───── RECORDS SUPPLIED ─────

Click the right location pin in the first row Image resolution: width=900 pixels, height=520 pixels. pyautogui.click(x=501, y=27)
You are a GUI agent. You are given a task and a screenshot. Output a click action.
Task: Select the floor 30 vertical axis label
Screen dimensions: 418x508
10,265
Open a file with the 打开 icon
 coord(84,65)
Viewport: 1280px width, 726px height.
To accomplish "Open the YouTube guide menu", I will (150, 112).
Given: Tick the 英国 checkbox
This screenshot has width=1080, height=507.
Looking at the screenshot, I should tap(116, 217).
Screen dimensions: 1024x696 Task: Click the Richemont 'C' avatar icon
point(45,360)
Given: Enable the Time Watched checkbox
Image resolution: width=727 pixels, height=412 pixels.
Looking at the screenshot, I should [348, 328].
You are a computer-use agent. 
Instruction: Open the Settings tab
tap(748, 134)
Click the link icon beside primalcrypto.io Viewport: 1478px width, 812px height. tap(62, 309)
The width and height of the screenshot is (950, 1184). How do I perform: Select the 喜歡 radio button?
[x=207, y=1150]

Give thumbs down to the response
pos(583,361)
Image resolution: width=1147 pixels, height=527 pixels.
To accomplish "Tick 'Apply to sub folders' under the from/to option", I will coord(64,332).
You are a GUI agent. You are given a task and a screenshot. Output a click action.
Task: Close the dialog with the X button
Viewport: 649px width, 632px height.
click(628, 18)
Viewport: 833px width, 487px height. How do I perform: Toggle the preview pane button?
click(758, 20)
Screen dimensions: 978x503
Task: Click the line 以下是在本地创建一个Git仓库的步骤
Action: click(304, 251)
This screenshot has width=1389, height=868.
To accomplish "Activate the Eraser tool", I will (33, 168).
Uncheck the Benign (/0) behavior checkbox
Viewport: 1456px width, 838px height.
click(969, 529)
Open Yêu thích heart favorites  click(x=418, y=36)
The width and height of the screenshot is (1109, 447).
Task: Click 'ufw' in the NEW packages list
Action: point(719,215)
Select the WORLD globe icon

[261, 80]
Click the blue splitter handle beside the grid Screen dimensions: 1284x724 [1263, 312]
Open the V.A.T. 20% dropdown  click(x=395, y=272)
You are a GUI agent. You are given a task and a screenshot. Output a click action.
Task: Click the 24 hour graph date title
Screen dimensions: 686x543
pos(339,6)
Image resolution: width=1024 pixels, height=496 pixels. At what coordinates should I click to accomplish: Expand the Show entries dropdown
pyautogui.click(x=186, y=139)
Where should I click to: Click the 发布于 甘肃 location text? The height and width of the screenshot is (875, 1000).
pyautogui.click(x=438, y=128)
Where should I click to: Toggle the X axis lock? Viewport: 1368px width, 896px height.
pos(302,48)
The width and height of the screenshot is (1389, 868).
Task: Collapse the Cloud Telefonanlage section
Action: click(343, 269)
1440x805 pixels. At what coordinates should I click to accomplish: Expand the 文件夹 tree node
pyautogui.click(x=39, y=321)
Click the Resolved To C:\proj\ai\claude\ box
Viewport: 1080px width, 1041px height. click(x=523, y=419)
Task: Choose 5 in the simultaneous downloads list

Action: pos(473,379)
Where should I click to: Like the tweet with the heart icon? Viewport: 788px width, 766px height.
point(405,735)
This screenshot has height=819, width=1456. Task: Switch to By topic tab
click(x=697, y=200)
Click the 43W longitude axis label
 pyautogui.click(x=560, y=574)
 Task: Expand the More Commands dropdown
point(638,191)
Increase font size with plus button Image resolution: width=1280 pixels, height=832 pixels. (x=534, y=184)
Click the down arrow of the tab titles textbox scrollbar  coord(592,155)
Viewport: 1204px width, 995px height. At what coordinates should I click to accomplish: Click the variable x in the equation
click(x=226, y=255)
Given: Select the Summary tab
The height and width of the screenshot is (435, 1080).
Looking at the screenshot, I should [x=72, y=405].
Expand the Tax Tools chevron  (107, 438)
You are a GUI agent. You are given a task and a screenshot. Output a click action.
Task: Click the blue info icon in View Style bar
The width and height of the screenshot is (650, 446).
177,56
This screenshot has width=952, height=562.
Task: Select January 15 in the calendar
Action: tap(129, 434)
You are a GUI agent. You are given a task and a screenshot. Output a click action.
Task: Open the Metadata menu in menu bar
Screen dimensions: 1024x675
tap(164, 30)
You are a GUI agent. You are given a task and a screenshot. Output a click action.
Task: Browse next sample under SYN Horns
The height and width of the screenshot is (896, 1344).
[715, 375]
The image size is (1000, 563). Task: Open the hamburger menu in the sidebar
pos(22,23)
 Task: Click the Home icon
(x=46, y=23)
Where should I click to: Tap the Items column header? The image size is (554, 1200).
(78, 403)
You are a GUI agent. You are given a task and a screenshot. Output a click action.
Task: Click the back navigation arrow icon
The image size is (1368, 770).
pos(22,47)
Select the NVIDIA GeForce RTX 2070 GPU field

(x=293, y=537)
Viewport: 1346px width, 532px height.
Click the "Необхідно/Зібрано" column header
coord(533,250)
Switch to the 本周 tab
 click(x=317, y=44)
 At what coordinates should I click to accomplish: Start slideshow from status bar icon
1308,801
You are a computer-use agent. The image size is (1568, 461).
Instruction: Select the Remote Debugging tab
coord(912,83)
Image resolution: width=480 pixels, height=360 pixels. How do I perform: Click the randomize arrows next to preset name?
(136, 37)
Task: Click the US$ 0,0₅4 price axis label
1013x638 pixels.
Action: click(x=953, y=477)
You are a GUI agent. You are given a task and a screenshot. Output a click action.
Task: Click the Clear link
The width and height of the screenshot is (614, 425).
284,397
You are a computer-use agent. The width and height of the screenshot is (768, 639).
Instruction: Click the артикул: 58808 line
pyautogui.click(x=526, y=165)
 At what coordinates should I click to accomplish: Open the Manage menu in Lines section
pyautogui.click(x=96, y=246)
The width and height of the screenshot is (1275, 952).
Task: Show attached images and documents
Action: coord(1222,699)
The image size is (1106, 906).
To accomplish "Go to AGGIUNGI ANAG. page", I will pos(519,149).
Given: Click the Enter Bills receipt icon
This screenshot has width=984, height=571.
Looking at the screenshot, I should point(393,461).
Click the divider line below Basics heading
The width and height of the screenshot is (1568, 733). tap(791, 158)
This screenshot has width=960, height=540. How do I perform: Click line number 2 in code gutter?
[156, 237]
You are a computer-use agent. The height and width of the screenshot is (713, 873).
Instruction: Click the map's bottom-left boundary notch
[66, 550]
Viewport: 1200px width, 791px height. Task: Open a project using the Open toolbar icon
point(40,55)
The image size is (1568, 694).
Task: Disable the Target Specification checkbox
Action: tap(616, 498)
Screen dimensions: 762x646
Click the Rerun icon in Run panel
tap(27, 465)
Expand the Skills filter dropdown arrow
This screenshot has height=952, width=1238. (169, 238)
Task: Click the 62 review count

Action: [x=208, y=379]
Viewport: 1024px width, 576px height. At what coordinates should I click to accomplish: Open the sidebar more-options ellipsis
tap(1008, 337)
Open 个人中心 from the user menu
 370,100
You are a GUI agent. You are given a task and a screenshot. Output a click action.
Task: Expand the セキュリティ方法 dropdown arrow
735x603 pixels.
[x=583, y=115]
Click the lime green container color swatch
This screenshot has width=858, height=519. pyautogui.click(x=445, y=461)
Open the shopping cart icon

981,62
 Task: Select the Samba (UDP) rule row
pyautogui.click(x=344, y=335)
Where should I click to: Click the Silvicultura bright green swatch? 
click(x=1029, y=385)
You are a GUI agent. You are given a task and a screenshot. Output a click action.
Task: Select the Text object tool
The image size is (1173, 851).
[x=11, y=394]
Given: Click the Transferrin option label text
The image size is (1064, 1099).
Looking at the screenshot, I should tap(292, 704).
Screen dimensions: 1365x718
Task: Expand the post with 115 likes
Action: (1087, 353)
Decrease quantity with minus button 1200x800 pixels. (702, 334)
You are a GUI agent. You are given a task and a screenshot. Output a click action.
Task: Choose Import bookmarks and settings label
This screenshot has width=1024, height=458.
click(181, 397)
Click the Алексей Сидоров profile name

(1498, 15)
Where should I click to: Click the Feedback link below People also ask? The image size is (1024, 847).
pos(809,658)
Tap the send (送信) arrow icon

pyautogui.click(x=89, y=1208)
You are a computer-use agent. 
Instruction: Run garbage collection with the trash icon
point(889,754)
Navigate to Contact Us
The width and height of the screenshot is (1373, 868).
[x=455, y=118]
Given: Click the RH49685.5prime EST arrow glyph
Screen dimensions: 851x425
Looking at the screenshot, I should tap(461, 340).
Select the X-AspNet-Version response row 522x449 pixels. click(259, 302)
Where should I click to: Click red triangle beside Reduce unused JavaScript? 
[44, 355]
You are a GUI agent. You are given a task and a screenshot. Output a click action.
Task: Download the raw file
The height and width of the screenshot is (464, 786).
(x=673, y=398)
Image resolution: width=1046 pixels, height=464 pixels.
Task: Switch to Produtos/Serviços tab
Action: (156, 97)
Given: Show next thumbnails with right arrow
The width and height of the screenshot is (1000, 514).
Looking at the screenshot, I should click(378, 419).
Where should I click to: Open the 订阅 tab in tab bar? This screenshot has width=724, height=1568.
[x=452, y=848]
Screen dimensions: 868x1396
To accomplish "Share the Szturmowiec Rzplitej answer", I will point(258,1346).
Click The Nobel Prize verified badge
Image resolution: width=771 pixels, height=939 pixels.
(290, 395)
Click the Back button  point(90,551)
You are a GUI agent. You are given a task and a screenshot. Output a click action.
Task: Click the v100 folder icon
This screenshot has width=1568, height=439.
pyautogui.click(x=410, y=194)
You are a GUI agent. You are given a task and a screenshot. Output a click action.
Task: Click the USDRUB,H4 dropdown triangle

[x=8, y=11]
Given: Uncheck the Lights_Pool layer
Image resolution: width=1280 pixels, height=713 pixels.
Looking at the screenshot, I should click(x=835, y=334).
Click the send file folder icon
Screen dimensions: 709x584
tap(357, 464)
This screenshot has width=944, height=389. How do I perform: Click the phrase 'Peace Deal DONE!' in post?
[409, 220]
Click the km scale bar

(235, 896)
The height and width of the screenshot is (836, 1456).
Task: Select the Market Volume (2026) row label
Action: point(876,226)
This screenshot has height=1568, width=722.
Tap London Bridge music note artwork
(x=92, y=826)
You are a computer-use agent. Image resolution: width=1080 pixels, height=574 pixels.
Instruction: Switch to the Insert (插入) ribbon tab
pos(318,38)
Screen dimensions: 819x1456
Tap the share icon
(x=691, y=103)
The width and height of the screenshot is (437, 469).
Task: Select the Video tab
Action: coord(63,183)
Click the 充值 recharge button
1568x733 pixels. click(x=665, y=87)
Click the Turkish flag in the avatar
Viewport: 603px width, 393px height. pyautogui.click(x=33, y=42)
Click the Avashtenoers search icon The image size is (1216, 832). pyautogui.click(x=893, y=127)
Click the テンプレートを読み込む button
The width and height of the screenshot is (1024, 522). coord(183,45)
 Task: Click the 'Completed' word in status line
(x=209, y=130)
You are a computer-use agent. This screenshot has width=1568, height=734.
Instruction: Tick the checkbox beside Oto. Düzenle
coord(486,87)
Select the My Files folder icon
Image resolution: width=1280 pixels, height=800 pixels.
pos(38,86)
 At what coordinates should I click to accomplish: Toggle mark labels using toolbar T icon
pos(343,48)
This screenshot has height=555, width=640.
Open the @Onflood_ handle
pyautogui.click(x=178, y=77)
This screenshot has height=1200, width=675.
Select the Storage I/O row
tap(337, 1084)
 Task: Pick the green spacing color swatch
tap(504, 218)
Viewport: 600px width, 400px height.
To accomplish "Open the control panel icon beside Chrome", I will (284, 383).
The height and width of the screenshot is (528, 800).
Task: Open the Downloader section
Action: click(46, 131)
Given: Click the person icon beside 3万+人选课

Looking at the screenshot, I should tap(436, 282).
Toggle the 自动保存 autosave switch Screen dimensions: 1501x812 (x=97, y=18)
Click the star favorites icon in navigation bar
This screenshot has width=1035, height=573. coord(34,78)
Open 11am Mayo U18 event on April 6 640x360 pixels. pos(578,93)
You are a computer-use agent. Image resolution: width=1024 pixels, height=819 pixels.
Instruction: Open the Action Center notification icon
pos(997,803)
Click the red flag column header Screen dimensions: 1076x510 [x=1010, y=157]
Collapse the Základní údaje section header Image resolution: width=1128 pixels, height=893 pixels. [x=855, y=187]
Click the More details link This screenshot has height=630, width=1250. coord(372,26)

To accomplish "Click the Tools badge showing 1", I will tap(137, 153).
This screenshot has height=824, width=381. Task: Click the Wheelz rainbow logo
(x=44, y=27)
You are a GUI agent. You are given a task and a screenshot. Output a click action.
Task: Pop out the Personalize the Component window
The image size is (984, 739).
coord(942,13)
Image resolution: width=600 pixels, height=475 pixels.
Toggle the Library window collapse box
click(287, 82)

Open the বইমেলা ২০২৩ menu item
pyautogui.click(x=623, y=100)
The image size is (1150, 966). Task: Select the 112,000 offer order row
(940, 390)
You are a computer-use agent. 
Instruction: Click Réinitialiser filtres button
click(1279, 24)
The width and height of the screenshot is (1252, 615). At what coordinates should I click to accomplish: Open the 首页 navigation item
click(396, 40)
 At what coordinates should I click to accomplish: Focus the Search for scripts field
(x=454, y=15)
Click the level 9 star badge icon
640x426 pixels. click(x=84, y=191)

─────

[PROBLEM REQUIREMENTS]
Only the lines from the start of the data to the line holding "Viewport: 1280px width, 726px height." are wanted; return them exactly, both ends included.

[EXERCISE ANSWER]
Click the right location pin in the first row Image resolution: width=900 pixels, height=520 pixels. pyautogui.click(x=501, y=27)
You are a GUI agent. You are given a task and a screenshot. Output a click action.
Task: Select the floor 30 vertical axis label
Screen dimensions: 418x508
10,265
Open a file with the 打开 icon
 coord(84,65)
Viewport: 1280px width, 726px height.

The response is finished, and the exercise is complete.